Work order> Every line between the one containing "1005x500 pixels." and the last line of the data, both included, is to be set down exactly, and pictures are to be omitted.
======
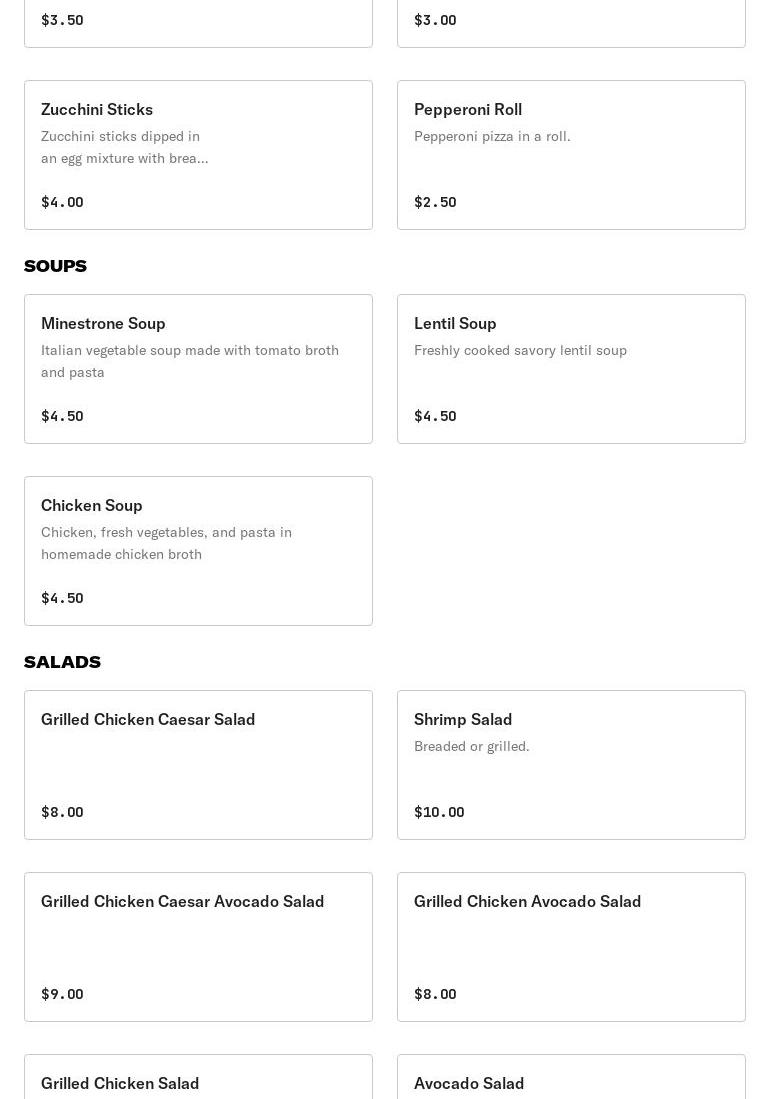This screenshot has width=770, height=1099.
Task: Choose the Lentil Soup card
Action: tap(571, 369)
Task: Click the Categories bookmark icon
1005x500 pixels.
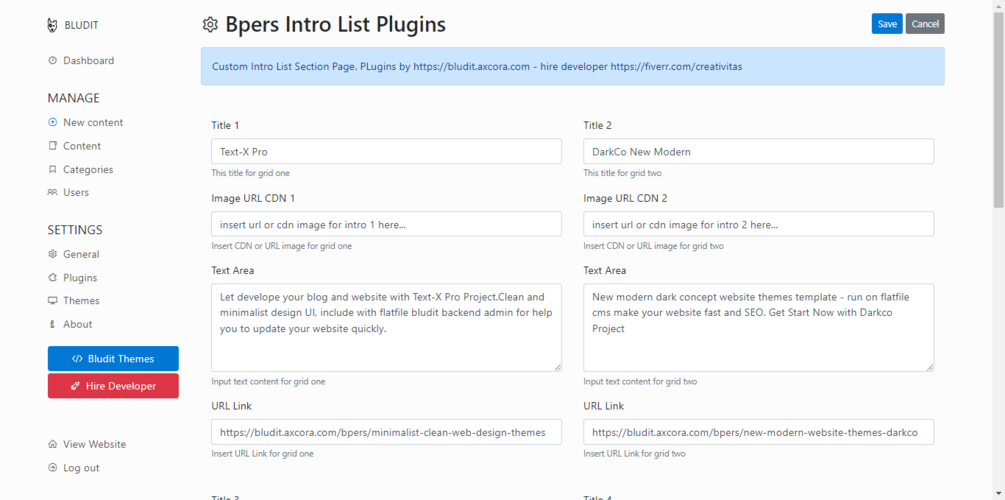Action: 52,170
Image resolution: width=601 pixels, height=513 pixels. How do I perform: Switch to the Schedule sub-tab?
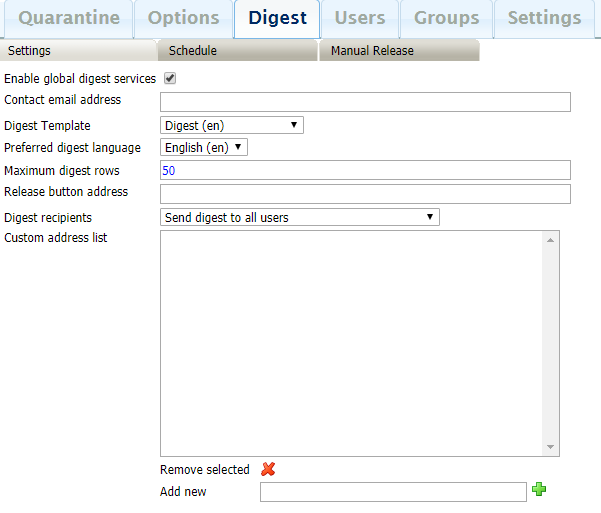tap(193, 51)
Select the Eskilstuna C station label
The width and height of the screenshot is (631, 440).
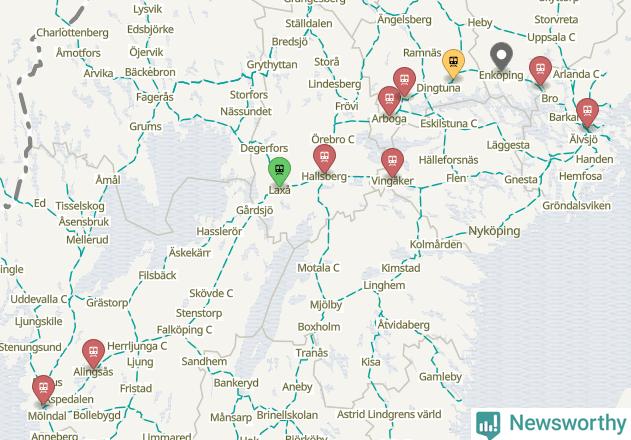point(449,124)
======
Result>
1005x500 pixels.
Action: 52,170
Image resolution: width=601 pixels, height=513 pixels. How do I perform: Switch to the Schedule sub-tab?
tap(193, 51)
Select the Eskilstuna C station label
The width and height of the screenshot is (631, 440).
point(449,124)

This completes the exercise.